With Galway in bacK-to-back All-Irelands this weekend, some younger supporters might not know, or have forgotten, that the Tribesmen did not win the Liam McCarthy Cup for 57 years, from 1923 to 1980.
That Galway have only won the hurling championship five times (1923, 1980, 1987, 1988 and 2017 ) means weeks and days like next Sunday should be totally savoured. An Rud is Annamh is iontach - "What is seldom is wonderful."
After last year's victory over Waterford there is a nervous anticipation within the county that this panel can produce another winning performance against Limerick this Sunday at 3.30pm in Croke Park.
Player led group
The current squad of players are seriously talented and committed. Their hurling skill, drive, commitment and physicality make them a really tough team to beat.
Alongside the excellence of the management team of Mícheál Donoghue, Noel Larkin and Frannie Forde, this Galway squad is a player led and driven group.
Team captain David Burke, Joe Canning, Daithí Burke, Johnny Coen, James Skehill, John Hanbury, Joseph Cooney, Padráic Mannion and Aiden Harte are all in their mid to late 20s and they know what has to be done week-in, week-out if they are to enjoy All-Ireland success.
These players know the value of consistent performances as evidenced by their 13 match unbeaten run.
Enough of them were also involved in the final defeats of 2012 and 2015 to know what that pain feels like and they do not want to revisit that feeling.
Probably the team's most impressive period this season was in extra time against Clare in the first All-Ireland semi-final at Croke Park. Key players such as Joe Canning, Gearoid McInerney, Conor Whelan and Adrian Tuohey were all off the field, and the team still managed to eke out a draw.
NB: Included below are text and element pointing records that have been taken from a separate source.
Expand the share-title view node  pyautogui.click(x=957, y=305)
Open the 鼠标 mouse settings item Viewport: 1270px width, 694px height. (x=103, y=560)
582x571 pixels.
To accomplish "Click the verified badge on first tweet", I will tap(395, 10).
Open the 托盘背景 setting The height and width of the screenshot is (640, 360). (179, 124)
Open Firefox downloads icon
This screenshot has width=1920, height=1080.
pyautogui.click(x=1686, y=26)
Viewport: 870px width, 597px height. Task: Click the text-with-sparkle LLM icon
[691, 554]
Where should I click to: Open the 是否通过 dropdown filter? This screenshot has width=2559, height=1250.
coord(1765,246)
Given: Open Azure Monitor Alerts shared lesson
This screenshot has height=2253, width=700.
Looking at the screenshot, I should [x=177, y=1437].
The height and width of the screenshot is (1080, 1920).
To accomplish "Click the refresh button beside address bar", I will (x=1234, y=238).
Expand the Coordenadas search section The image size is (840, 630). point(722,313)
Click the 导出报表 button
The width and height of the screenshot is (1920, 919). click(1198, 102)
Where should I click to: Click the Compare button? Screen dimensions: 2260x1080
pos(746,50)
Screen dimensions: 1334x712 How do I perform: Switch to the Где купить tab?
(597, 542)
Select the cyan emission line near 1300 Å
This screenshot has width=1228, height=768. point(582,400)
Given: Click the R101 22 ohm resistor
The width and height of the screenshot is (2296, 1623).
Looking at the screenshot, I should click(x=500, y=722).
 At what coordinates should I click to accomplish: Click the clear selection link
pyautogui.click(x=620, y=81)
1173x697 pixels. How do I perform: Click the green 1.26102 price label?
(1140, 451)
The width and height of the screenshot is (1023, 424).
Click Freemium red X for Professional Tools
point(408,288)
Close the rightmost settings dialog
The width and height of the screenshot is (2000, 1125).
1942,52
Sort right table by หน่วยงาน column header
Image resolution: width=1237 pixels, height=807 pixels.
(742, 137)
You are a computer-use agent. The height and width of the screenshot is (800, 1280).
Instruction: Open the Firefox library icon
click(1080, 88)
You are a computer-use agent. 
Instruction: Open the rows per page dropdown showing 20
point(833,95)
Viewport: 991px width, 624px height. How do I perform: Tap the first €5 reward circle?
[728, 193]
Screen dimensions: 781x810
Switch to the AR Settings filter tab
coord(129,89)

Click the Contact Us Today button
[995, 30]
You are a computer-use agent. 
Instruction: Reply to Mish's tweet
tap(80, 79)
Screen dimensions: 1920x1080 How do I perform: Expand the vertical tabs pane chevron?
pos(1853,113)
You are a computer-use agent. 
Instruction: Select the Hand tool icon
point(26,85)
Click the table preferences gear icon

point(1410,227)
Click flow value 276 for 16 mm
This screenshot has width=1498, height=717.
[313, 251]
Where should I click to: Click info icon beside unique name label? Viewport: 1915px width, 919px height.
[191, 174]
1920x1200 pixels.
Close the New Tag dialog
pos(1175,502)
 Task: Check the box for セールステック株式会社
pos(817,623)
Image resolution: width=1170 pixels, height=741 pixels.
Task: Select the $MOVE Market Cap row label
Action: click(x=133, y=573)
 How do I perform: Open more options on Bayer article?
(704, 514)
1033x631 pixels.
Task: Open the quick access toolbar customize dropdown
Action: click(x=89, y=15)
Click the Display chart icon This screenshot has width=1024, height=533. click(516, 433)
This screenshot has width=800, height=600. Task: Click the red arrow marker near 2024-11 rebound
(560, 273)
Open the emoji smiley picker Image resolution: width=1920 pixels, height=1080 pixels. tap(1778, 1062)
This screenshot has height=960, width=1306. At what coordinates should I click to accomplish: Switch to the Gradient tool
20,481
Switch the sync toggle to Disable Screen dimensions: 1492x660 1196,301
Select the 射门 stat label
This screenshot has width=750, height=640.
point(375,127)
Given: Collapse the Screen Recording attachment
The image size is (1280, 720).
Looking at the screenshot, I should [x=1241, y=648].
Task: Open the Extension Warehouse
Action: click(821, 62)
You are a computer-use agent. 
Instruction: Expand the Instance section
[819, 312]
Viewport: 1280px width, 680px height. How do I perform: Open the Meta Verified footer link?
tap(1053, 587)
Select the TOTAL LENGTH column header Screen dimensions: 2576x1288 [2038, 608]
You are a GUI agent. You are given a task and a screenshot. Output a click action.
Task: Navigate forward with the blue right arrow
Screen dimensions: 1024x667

Many teams would have folded in that cauldron, but Galway dug deep and their reward was a replay, and following that a one point win and a ticket to this final.
They enjoy competing at the top, and against Limerick this weekend they have another challenge to overcome if they want to be back-to-back title winners like the great team of 1987 and 1988.
Limerick boast a strong squad
Limerick manager John Kiely has some very impressive players on his squad, such as goalkeeper Nickie Quaid who made that master flick to save the day against Cork.
Mike Casey at full-back, and a half-back line of Diarmaid Byrnes, high fielding centre-back Declan Hannon and Dan Morrissey will not flinch.
Cian Lynch always catches the eye at midfield and number 10 Gearóid Hegarty is a big powerful man who is well able to gather possession from puck-outs.
Inside, free-taker Aaron Gillane is a former U21 star alongside Seamus Flanagan and Graeme Mulcahy.
In the semi-final win, it was their impact subs, in particular Shane Dowling, Peter Casey and Pat Ryan, who changed the game when they were six points down going into the last 10 minutes, and on Sunday Micheál Donoghue will have Galway well prepared and ready for those players arriving off the bench.
Limerick are in their first final since 1973 and they will be a tough opponent.
Galway's superior scoring threat
Based on Galway's superior scoring threat from Joe Canning, Conor Whelan, Cathal Mannion, Johnny Glynn, Conor Cooney, David Burke and impact subs Jason Flynn and Niall Burke, they look the better choice to come through on Sunday.
Galway have scored a total of 10-182 in their eight games to date, an average of 27 points per game, with free-taker Joe Canning their standout performer with 1-68. Conor Whelan is the next most proficient marksman with 2-18 on the board.
If they can get plenty of supply from the half-back line and midfielders Johnny Coen and David Burke, it is difficult to see the Limerick defence holding them.
Galway can win in a number or ways
If the opposition plays a sweeper, as Waterford did last year and Clare did in the replay, they can play around it as Conor Whelan showed with his adaptability in the replay against the Banner.
If the opposition wants to play a running game, this current team is able to deal with that.
If Limerick decide to pack the middle third and make it a war of attrition, Galway will roll up the sleeves for that too.
Galway have such a huge variety of scorers, with 14 different players having scored in the championship to date.
Interestingly 26 players have seen action for Galway in the eight games in 2018, with players such as Davy Glennon, Ronan Burke, Paul Killeen, Sean Linnane, Shane Cooney, Padraig Breheny and Eanna Burke all having seen some action off the bench, while Glennon has come on in four championship games.
Last word to the manager
"I think we are more experienced this year and we have drawn on that experience," says Micheal Donoghue. "You draw on the good and bad, and you go from game to game and take what you can learn from each. Against Clare we learned from the drawn game and implemented it in the second game. That experience will stand to us.
"We are exactly where we want to be. Obviously we know it is going to be very formidable [challenge] against Limerick, but you have to be in it to win it."